### Entries supplied
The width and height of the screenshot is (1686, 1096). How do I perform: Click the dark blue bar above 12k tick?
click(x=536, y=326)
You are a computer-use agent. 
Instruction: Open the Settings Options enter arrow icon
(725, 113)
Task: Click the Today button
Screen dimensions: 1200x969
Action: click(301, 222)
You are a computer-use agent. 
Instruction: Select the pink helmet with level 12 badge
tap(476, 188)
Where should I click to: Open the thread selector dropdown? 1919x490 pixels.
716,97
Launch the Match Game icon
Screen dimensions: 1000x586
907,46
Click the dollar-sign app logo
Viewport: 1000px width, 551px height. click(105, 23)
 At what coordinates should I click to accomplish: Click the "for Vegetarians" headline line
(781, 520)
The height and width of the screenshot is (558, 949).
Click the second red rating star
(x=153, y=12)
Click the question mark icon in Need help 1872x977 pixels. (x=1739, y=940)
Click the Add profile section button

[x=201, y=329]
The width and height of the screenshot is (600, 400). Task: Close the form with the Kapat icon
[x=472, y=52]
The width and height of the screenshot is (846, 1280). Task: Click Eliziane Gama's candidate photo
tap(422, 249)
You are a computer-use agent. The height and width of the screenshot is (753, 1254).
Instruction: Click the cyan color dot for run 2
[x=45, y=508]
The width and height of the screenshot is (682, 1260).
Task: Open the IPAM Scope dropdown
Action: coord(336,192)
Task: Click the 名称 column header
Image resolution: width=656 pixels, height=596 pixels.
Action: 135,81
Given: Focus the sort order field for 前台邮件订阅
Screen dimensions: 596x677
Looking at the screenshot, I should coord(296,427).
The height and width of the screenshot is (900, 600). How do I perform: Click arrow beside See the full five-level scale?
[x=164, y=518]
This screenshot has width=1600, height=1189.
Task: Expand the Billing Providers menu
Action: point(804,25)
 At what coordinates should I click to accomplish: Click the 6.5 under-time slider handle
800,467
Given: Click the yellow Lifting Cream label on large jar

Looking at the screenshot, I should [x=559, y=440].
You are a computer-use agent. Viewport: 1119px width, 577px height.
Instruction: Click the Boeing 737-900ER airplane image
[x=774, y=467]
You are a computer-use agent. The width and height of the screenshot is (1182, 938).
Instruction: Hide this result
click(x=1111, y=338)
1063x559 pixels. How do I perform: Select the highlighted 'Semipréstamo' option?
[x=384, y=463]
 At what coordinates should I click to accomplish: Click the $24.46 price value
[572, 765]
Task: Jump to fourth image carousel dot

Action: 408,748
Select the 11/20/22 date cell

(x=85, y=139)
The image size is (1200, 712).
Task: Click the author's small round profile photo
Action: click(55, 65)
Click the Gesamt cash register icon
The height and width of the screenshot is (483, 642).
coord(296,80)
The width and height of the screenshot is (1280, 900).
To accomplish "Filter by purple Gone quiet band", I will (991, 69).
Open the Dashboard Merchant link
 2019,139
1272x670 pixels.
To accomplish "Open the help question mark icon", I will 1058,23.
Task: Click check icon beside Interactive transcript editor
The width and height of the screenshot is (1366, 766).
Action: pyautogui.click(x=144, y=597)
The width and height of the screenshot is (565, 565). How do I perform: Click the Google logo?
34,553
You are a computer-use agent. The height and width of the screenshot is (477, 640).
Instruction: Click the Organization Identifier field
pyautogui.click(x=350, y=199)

### Task requirements
Looking at the entries above, count the lines that contain "agent" and answer with only the number.

### Exercise solution
6